# Task directions
Turn everything in the listing from the line containing "For every named" down to the line containing "gomaa (69, 1166)", both included, into a numbered list, leaving out any blank lines.

# Material for the task
***

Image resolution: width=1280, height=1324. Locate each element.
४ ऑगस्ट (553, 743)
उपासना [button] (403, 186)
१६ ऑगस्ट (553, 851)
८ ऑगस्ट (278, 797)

***

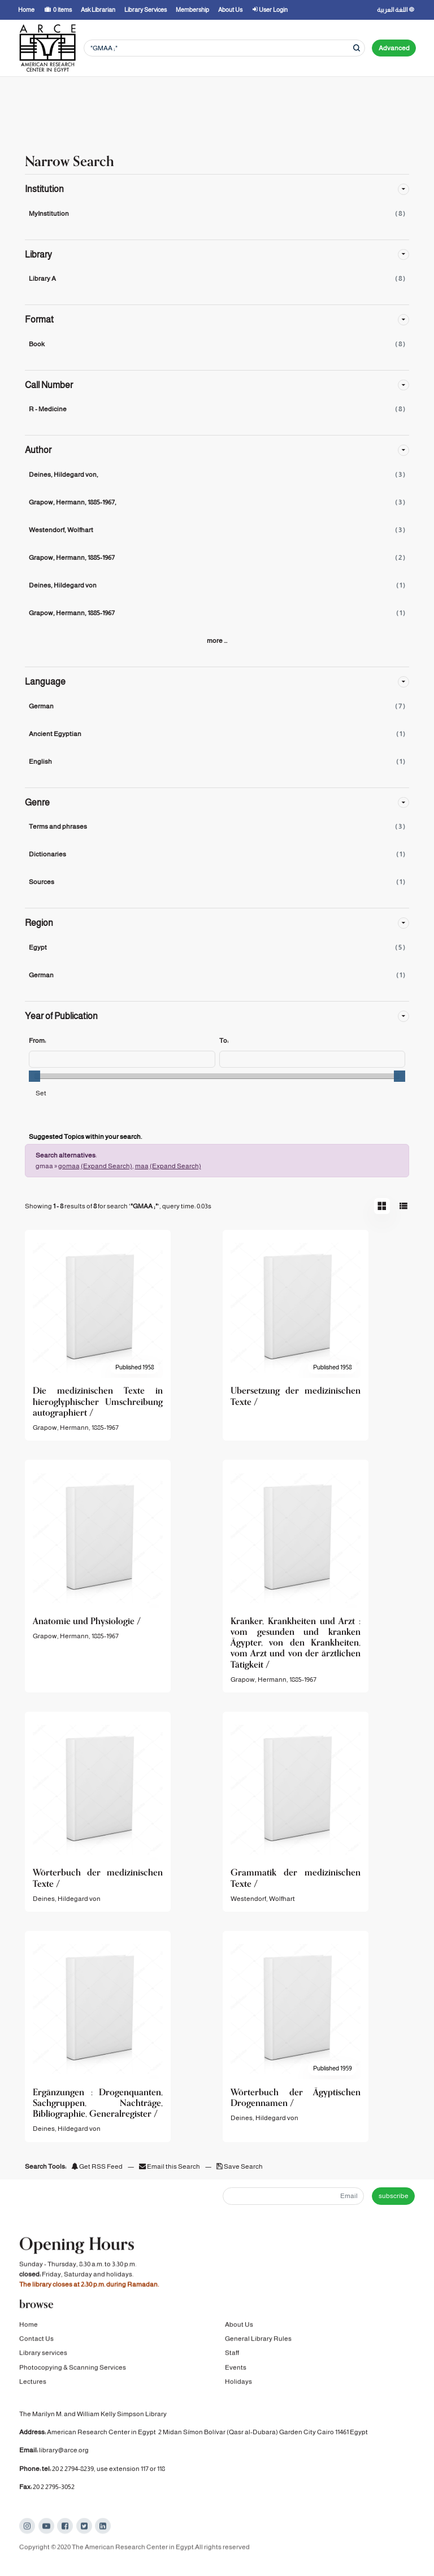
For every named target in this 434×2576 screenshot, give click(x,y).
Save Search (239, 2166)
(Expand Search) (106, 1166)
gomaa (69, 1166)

***

# Answer in full
1. For every named target in this 434×2576 screenshot, give click(x,y).
2. Save Search (239, 2166)
3. (Expand Search) (106, 1166)
4. gomaa (69, 1166)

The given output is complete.